Passage given
..........

Learn on PengiOpenstax Prealgebre 2EChapter 2: The Language of Algebra

Lesson 4: Find Multiples and Factors

In this lesson from OpenStax Prealgebra 2E, students learn to identify multiples of numbers, apply divisibility tests for 2, 5, and 10, find all factors of a number, and distinguish between prime and composite numbers. The lesson uses patterns in digit endings and multiplication to build number sense skills essential for prealgebra. It covers key vocabulary and methods that support future work with fractions, ratios, and algebraic reasoning.

Section 1

📘 Find Multiples and Factors

New Concept

This lesson explores how numbers are related through multiplication. You'll learn to find multiples and factors, use divisibility shortcuts, and classify numbers as prime or composite, revealing the fundamental structure of numbers.

..........

Stored data entries
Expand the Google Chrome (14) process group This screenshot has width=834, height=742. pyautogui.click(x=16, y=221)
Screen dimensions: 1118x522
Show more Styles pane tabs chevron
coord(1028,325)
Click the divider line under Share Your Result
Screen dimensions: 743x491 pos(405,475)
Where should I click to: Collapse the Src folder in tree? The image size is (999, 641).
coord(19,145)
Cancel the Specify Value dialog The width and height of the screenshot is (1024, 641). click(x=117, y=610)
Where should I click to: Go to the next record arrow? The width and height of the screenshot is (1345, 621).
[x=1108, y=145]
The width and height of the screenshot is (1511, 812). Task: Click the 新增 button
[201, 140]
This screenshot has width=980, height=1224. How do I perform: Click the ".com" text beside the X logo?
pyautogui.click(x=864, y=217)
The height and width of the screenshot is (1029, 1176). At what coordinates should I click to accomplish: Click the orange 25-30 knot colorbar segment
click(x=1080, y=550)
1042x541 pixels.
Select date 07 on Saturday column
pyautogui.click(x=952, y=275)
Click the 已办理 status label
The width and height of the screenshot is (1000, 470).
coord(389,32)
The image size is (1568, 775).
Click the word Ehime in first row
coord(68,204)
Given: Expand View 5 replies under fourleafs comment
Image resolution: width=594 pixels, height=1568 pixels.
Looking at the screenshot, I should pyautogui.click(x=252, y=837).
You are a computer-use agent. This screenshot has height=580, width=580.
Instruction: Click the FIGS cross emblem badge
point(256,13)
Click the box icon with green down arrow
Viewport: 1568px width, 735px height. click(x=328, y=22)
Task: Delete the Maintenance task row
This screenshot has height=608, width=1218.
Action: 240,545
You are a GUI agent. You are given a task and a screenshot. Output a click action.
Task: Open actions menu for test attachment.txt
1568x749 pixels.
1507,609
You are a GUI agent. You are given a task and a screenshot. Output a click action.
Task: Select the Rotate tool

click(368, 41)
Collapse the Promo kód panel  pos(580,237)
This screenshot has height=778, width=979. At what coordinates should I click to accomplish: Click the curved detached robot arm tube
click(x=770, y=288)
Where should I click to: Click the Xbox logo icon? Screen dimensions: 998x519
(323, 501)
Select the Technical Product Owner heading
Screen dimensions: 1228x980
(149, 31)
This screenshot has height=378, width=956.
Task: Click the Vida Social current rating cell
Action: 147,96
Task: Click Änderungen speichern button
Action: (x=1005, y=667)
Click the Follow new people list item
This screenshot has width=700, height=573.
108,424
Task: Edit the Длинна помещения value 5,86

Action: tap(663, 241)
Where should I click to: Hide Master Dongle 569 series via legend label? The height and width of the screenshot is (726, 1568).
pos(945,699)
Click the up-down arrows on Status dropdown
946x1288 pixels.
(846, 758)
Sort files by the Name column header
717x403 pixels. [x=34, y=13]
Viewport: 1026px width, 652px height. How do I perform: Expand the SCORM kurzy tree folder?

..........

What is expected
Print the whole prealgebra lesson on multiples and factors from above, word for word.

Output for this task
Learn on PengiOpenstax Prealgebre 2EChapter 2: The Language of Algebra

Lesson 4: Find Multiples and Factors

In this lesson from OpenStax Prealgebra 2E, students learn to identify multiples of numbers, apply divisibility tests for 2, 5, and 10, find all factors of a number, and distinguish between prime and composite numbers. The lesson uses patterns in digit endings and multiplication to build number sense skills essential for prealgebra. It covers key vocabulary and methods that support future work with fractions, ratios, and algebraic reasoning.

Section 1

📘 Find Multiples and Factors

New Concept

This lesson explores how numbers are related through multiplication. You'll learn to find multiples and factors, use divisibility shortcuts, and classify numbers as prime or composite, revealing the fundamental structure of numbers.